_Trecho do texto_.

━━━

Internautas ressaltam a hipocrisia e a inconsistência entre a publicação e o indeferimento da matrícula da jovem. “A cara de pau da UFMG em fingir que se importa com pessoas com deficiência! Tomem vergonha na cara!!! Capacitismo é mato nesta instituição”, comenta um deles.
Confira a nota da UFMG na íntegra
A reserva de vagas nas instituições federais de ensino superior foi instituída pela Lei 12.711, de 29 de agosto de 2012, com o objetivo de corrigir desigualdades históricas presentes na sociedade brasileira. A lei determina que 50% das vagas dos processos seletivos de graduação devem ser reservadas para estudantes de escolas públicas, e entre esses, negros, pretos, pardos e indígenas.
Em 2017, passou também a contemplar pessoas com deficiência. Na UFMG, o primeiro edital de reserva de vagas que incluiu pessoas com deficiência foi publicado no primeiro período letivo de 2018. Desde então, até o segundo período letivo de 2021, 562 candidatos que requisitaram vagas por meio dessa modalidade foram aprovados e entraram para a Universidade. As pessoas com Transtorno do Espectro Autista (TEA) também são contempladas pela reserva de vagas.
Na UFMG, a reserva de vagas integra uma consistente política de ações afirmativas além de programas de inclusão destinados a promover grupos socialmente discriminados, promove práticas acadêmicas de acolhimento, atenção e apoio aos estudantes em suas necessidades, em seu aproveitamento acadêmico e no enriquecimento de sua permanência na instituição.

━━━

_Enunciado 1_.
Reescreva a parte do texto sobre a reserva de vagas na UFMG que se inicia nas palavras contendo "Na UFMG, a reserva" e se encerra em "permanência na instituição.", substituindo "acolhimento" por "recepção".
_Enunciado 2_.
De acordo com o texto sobre a reserva de vagas na UFMG, quantos candidatos que pediram vagas reservadas a pessoas com deficiência foram aprovados e entraram na Universidade entre o primeiro período letivo de 2018 e o segundo período letivo de 2021?

━━━

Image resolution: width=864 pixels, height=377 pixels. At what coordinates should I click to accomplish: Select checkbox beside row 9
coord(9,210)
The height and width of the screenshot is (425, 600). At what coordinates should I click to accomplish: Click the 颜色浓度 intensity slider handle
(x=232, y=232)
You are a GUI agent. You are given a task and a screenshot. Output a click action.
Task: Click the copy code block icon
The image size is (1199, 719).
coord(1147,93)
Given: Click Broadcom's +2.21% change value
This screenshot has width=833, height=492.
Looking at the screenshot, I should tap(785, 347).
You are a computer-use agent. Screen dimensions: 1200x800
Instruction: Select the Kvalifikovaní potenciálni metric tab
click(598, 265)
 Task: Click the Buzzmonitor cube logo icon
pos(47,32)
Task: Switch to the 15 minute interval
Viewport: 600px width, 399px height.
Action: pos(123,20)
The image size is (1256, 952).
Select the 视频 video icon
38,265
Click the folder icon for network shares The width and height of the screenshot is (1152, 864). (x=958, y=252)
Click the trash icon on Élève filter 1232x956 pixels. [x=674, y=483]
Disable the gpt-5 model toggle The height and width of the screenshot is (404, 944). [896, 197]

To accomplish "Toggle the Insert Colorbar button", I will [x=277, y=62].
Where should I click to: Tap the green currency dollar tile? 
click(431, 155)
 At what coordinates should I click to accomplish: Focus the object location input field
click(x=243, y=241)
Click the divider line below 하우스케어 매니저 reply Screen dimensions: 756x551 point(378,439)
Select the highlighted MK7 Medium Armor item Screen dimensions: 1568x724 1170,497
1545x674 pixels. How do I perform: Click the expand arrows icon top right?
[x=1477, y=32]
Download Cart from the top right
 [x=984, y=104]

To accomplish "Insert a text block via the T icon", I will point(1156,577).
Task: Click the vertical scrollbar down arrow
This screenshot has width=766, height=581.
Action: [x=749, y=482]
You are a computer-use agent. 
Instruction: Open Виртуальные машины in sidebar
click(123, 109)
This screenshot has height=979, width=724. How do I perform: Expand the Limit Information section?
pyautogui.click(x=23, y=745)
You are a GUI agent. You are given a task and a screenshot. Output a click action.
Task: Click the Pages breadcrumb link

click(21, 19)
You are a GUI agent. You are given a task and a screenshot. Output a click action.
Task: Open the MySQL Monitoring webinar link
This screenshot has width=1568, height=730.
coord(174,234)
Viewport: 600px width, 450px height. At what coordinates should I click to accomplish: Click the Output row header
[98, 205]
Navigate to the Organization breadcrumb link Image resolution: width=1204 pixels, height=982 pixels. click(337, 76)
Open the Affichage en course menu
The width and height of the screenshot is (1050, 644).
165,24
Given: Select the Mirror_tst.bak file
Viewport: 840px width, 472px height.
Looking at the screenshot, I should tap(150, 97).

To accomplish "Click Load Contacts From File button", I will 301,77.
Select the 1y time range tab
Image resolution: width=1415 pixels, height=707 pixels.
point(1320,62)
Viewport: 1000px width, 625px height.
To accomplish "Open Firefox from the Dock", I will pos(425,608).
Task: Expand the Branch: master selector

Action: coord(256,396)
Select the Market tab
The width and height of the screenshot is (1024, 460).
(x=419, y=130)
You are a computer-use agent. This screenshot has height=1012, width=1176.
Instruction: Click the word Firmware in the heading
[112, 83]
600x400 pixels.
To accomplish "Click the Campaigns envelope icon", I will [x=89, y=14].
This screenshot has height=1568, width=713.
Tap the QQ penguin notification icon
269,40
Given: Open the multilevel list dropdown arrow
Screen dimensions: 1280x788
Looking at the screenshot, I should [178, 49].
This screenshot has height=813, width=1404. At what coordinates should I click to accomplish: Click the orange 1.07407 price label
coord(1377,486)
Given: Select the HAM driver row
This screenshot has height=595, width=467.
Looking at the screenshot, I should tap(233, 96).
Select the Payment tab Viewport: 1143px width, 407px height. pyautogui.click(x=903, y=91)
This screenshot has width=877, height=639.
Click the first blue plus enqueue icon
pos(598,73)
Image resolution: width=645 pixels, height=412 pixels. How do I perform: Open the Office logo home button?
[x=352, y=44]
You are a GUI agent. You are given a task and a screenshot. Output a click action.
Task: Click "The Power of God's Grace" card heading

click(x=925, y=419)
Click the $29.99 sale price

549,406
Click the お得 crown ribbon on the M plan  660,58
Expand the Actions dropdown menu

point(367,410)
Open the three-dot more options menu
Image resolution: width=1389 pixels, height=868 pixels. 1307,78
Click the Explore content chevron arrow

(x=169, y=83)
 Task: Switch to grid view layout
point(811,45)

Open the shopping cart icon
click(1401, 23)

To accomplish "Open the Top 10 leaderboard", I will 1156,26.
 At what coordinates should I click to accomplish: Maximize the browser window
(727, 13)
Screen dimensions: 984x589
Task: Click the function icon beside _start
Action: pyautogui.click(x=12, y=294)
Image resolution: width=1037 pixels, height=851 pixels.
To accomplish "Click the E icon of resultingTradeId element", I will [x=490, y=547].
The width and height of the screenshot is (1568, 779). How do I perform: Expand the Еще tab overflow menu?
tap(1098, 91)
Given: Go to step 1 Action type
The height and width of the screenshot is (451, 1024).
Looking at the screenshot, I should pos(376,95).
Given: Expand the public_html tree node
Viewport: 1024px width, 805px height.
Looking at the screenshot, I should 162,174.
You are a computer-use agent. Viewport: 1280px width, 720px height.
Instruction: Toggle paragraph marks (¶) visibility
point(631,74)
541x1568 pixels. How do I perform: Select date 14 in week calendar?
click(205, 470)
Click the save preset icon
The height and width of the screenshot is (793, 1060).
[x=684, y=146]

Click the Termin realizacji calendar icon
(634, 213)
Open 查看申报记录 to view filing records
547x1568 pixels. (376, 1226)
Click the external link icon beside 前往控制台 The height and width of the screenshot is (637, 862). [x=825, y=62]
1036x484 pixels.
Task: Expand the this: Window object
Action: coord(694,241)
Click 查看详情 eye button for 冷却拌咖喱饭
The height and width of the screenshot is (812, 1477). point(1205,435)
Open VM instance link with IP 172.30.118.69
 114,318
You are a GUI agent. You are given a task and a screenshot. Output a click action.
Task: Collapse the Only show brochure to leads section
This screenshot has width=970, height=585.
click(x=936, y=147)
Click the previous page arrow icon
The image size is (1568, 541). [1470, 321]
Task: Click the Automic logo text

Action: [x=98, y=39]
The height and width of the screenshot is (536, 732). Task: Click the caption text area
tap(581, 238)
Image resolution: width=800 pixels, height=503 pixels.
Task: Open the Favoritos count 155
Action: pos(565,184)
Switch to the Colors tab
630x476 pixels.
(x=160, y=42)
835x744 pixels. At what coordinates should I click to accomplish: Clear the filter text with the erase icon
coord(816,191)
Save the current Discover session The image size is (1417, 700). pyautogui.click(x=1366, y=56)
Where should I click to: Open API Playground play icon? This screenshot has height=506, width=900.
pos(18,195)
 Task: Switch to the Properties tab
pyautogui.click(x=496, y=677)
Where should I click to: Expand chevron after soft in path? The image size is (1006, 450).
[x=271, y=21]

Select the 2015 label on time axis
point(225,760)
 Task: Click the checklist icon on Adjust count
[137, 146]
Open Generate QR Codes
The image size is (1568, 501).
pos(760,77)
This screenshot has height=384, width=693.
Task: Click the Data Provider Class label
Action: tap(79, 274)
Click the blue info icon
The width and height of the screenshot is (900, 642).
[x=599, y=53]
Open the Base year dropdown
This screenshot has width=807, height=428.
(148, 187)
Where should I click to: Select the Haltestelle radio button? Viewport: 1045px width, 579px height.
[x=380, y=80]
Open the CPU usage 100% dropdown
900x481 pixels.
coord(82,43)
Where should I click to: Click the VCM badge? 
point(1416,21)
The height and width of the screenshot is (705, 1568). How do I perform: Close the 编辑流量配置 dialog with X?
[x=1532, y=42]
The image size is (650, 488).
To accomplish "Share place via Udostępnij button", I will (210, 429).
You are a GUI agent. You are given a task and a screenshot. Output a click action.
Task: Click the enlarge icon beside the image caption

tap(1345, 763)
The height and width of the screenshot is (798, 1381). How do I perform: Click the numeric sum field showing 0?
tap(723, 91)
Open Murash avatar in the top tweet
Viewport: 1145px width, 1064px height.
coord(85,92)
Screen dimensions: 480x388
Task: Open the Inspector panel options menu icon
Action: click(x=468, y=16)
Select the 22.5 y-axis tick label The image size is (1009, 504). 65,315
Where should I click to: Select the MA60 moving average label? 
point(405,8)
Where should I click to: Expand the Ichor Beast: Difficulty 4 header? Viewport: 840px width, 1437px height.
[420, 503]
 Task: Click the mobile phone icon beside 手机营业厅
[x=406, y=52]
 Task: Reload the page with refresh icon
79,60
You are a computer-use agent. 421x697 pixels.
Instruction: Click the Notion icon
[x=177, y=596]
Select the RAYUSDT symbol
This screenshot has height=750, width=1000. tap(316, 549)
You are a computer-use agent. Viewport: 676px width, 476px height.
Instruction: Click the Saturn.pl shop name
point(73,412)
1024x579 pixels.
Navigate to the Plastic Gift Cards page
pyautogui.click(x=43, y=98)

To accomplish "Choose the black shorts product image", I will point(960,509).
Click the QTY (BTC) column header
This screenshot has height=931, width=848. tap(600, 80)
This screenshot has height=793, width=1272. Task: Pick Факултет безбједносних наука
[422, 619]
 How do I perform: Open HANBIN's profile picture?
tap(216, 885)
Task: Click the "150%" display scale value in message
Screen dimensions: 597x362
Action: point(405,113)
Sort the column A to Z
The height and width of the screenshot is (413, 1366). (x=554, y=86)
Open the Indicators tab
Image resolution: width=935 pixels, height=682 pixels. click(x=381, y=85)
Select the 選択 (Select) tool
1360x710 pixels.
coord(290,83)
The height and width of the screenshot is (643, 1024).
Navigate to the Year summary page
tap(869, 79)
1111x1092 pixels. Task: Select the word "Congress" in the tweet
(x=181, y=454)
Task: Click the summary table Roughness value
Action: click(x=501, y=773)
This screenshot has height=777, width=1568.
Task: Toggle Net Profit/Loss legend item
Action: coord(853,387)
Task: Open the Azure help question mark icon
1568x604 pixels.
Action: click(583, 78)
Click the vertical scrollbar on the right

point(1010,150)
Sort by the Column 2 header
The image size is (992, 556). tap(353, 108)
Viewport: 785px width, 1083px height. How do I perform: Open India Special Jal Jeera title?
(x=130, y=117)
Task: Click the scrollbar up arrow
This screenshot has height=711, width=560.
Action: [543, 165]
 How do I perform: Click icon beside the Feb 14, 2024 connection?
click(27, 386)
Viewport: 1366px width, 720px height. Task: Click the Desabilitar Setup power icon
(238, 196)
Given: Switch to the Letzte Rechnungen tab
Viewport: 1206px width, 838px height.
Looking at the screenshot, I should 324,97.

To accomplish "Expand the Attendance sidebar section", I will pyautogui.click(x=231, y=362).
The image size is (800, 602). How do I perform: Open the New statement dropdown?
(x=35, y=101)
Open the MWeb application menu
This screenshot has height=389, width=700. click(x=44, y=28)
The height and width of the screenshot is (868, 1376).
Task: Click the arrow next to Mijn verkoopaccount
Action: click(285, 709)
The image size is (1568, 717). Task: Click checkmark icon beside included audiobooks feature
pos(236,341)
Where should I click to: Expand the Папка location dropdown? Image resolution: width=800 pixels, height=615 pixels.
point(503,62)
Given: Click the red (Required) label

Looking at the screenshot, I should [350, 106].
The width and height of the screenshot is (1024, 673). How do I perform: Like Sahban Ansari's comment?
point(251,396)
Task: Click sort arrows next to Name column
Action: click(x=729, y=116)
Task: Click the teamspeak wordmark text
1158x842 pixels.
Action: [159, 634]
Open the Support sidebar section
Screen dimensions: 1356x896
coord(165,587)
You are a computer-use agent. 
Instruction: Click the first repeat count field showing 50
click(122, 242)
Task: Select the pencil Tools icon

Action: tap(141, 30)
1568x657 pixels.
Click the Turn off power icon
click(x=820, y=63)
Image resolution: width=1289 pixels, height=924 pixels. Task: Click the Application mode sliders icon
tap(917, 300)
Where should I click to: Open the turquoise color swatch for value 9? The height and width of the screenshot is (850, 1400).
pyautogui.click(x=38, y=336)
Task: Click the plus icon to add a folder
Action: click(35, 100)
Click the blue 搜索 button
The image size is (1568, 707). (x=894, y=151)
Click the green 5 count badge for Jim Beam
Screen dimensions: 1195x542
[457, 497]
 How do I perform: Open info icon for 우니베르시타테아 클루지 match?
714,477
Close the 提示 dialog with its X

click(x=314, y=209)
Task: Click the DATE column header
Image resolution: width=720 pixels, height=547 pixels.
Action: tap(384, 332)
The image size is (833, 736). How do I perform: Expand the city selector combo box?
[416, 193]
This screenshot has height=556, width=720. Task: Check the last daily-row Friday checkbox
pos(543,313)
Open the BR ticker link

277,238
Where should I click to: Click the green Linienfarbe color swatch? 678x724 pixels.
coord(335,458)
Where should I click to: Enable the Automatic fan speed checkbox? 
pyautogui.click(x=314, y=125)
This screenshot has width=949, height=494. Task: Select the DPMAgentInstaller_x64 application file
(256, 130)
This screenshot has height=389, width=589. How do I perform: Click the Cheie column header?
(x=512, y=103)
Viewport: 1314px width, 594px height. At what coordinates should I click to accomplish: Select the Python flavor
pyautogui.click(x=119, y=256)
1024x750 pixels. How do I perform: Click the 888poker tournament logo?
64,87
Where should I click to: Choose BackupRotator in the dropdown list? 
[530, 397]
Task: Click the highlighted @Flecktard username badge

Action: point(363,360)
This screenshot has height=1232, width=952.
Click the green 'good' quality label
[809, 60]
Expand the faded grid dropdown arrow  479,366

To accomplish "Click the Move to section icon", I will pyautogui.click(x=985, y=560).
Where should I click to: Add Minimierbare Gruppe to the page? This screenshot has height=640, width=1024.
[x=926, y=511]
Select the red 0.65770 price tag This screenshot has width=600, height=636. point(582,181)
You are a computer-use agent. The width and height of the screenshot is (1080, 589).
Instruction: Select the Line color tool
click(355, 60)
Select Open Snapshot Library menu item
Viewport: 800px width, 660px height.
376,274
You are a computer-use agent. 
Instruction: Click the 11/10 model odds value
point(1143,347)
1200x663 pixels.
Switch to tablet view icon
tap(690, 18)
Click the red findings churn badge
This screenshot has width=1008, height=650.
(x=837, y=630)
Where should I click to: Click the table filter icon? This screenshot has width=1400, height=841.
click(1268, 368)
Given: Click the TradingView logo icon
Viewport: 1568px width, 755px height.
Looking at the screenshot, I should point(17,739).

━━━

_Resposta final 1_.
Na UFMG, a reserva de vagas integra uma consistente política de ações afirmativas além de programas de inclusão destinados a promover grupos socialmente discriminados, promove práticas acadêmicas de recepção, atenção e apoio aos estudantes em suas necessidades, em seu aproveitamento acadêmico e no enriquecimento de sua permanência na instituição.

_Resposta final 2_.
Foram aprovados e entraram na Universidade 562 candidatos.